Tantissime volte le fattezze delle maschere in Africa richiamano quelle delle animali e ogni animale porta con sè ed esprime un significato, una metafora, un esempio, una virtù: l’elefante è collegato alla grandezza, alla saggezza, il leone alla regalità, il leopardo al mondo della notte e dei misteri, la scimmia ai dispetti, ai capricci e alle cattiverie, il bufalo alla forza, l’ippopotamo alla simpatia, l’antilope al mondo dell’agricoltura. Ma non mancano pesci, uccelli, serpenti, tartarughe, giraffe, rinoceronti, coccodrilli, facoceri e tanti motivi floreali. Molte maschere celebrano invece la bellezza delle donne e sono dei capolavori di estetica, geometria e di raffinatezza stilistica, puntando sulla raffigurazione fedele di occhi sensuali, a mandorla, di menti sottili, di acconciature particolari e gioielli ornamentali.
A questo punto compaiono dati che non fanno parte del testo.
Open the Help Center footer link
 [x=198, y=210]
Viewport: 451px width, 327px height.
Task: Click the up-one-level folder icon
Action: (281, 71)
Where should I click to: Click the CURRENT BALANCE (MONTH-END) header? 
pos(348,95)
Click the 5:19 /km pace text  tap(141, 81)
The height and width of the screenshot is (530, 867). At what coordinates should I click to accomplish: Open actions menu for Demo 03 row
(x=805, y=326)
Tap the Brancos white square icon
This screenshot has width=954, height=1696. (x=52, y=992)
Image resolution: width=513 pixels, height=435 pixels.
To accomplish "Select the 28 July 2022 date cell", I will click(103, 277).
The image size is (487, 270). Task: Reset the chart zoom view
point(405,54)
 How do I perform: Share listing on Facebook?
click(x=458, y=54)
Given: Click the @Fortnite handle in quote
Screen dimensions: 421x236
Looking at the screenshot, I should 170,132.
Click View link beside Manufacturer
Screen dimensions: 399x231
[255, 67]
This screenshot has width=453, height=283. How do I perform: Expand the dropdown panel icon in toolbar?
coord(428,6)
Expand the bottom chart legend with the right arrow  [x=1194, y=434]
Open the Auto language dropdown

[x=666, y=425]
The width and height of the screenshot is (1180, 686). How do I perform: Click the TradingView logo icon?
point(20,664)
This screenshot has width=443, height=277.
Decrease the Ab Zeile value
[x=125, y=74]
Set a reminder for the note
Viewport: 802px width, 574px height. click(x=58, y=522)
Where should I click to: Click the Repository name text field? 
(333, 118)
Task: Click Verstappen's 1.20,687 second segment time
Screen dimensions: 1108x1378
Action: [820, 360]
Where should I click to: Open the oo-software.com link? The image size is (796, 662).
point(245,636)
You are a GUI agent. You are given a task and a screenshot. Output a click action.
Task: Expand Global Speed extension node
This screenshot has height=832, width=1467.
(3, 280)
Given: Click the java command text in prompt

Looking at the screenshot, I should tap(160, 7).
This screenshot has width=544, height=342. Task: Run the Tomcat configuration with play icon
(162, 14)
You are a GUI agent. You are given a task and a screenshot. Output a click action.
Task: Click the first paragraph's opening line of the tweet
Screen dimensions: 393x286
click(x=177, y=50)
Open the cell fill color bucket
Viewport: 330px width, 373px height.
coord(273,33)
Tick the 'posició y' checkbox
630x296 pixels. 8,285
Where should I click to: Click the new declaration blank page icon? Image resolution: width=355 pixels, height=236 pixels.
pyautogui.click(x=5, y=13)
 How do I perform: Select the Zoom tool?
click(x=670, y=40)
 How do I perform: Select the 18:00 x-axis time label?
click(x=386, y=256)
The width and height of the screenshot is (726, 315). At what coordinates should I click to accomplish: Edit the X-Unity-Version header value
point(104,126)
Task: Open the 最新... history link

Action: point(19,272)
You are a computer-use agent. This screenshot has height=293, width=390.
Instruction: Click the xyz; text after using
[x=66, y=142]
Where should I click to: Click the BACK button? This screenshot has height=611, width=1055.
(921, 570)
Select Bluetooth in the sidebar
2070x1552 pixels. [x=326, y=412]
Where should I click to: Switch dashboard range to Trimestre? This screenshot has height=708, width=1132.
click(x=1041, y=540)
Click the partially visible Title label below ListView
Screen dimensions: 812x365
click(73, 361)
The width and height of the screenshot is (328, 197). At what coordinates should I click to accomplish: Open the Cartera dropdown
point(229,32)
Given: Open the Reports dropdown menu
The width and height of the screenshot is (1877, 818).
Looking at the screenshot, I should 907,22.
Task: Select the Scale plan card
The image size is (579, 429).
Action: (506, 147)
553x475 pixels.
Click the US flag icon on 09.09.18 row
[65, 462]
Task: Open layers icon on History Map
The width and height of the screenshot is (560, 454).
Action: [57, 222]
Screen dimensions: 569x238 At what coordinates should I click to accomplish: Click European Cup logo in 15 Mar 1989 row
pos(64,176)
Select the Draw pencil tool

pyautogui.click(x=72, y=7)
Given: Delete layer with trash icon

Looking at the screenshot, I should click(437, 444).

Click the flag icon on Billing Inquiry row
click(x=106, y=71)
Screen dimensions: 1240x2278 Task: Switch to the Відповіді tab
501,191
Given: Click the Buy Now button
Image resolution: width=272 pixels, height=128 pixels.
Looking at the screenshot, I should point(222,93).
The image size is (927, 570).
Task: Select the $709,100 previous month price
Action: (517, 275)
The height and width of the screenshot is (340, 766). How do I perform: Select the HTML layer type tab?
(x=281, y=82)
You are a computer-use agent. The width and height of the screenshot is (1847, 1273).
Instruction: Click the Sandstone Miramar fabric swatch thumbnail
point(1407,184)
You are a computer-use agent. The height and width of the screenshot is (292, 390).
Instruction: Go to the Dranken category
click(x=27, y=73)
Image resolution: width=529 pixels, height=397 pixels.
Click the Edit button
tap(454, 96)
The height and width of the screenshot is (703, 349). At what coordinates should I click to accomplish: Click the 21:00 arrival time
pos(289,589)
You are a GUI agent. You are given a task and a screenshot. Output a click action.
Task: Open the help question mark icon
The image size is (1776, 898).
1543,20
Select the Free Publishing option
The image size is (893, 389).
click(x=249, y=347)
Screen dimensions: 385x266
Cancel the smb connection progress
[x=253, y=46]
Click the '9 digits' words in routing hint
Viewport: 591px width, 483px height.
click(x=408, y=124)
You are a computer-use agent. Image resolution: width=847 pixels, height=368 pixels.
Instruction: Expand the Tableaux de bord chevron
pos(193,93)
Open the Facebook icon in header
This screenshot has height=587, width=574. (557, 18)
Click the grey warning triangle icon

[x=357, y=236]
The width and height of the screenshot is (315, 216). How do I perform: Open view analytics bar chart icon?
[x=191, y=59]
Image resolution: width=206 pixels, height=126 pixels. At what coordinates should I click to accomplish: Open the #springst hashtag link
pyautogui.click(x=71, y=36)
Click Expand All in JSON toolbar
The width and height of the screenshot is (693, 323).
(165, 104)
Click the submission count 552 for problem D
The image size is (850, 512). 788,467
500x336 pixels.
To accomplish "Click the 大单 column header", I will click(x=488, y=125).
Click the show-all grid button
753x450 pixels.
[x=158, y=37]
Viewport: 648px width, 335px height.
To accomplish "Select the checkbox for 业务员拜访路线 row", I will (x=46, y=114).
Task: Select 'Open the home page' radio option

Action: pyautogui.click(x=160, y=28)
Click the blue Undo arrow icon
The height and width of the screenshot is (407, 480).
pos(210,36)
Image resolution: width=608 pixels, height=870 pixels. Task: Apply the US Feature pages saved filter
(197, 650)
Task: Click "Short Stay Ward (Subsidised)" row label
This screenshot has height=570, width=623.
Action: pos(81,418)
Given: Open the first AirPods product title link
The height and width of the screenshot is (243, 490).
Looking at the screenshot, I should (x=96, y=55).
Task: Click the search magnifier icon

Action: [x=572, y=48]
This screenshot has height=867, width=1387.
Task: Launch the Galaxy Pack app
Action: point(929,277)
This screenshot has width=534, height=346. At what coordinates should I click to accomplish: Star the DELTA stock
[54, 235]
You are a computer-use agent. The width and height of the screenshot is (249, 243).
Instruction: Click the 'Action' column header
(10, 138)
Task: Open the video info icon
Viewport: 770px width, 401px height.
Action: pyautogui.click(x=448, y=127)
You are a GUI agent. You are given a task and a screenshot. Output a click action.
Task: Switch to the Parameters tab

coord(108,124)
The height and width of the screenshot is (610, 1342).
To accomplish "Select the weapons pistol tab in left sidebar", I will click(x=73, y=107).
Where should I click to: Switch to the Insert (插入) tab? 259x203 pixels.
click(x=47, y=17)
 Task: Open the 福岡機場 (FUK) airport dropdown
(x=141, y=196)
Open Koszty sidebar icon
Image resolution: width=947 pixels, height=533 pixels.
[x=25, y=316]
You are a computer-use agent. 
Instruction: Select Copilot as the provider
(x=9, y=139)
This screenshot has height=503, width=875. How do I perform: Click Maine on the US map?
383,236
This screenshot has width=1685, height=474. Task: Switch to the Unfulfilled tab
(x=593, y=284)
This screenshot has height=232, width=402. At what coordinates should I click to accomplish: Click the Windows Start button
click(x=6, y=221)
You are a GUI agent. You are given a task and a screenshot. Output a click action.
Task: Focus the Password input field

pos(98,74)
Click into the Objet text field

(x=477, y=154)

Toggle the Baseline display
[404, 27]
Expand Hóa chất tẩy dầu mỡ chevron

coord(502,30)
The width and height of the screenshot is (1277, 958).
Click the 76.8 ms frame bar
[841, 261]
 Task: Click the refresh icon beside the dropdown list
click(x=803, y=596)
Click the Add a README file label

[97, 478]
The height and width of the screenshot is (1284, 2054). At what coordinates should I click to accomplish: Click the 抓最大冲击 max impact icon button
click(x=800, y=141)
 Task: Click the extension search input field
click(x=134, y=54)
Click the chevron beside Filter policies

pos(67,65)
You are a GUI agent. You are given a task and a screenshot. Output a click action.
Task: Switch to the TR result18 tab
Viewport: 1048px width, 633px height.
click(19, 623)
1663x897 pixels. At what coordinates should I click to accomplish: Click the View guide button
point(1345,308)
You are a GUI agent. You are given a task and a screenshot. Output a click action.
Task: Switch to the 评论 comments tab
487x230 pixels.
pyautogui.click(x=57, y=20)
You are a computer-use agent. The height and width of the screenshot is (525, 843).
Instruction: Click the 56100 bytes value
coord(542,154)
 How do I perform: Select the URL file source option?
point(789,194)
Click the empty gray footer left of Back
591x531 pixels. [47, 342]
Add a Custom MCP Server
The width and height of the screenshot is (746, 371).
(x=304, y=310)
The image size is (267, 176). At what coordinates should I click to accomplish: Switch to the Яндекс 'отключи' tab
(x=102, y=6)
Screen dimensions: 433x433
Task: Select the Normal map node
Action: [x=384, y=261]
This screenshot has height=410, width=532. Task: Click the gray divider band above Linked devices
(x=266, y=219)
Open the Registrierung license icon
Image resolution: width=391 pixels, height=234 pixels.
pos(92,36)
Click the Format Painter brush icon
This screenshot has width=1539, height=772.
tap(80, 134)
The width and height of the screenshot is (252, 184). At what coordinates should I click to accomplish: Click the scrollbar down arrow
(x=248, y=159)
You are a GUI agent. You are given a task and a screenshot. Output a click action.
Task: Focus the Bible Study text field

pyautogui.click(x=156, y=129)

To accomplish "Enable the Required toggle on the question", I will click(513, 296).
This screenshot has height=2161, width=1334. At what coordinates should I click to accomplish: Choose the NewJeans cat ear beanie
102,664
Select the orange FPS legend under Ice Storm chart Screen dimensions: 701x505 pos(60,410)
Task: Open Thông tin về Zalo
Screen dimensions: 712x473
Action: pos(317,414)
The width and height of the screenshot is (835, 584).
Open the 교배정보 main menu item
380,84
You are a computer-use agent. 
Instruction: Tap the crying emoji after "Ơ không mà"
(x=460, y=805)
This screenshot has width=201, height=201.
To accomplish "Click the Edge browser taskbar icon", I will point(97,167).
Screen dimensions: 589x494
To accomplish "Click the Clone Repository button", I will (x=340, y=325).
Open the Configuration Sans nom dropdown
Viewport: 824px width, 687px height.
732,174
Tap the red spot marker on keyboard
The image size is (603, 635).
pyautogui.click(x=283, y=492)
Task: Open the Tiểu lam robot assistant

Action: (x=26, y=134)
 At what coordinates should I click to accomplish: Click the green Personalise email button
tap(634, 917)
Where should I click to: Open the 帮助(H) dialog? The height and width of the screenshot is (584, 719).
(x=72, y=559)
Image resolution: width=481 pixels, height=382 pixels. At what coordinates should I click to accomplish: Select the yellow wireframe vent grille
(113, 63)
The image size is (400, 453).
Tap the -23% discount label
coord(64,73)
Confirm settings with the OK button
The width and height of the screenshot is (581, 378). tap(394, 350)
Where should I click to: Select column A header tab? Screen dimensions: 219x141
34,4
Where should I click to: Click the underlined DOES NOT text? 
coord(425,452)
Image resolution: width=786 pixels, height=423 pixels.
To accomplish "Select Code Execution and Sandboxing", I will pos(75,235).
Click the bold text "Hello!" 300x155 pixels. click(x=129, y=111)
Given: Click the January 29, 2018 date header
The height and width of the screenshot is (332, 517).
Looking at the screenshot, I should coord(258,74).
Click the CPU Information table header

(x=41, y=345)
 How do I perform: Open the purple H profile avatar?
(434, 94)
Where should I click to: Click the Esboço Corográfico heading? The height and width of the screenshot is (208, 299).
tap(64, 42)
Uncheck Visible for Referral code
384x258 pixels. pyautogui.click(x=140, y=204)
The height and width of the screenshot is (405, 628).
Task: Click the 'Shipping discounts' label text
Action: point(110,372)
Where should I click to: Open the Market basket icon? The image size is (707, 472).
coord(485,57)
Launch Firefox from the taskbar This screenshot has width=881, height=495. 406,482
Una mappa del continente “mascherato”
Ecco alcuni pregevoli esempi di popoli e paesi dove le maschere hanno una grandissima tradizione: i Baulè e i Senefou della Costa d’Avorio, i Biombo e i Pende in Congo, gli Zanna e i Punu in Gabon, gli Yoruba e gli Edo in Nigeria, i Bwa e i Buna del Burkina Faso, i Chokwe e gli Yaka dell’Angola, i Makonde in Tanzania e probabilmente davanti a tutti i Dogon del Mali che hanno il pantheon dei record con oltre 70 maschere rappresentanti varie divinità. Tutte queste forme d’arte hanno anche ispirato Picasso, Modigliani e il cubismo.
Souvenir responsabile
Qualcosa dai viaggi africani si può riportare a casa, le maschere (chissà quanto autentiche) si possono trovare in giro per mercatini o sul web e sono sicuramente degli oggetti belli ed evocativi per creare una parete in una casa di vacanza. Sperando di non disturbare nessuno spirito, di non urtare nessuna sensibilità e di non ridurre mai nessuna cultura a un feticcio.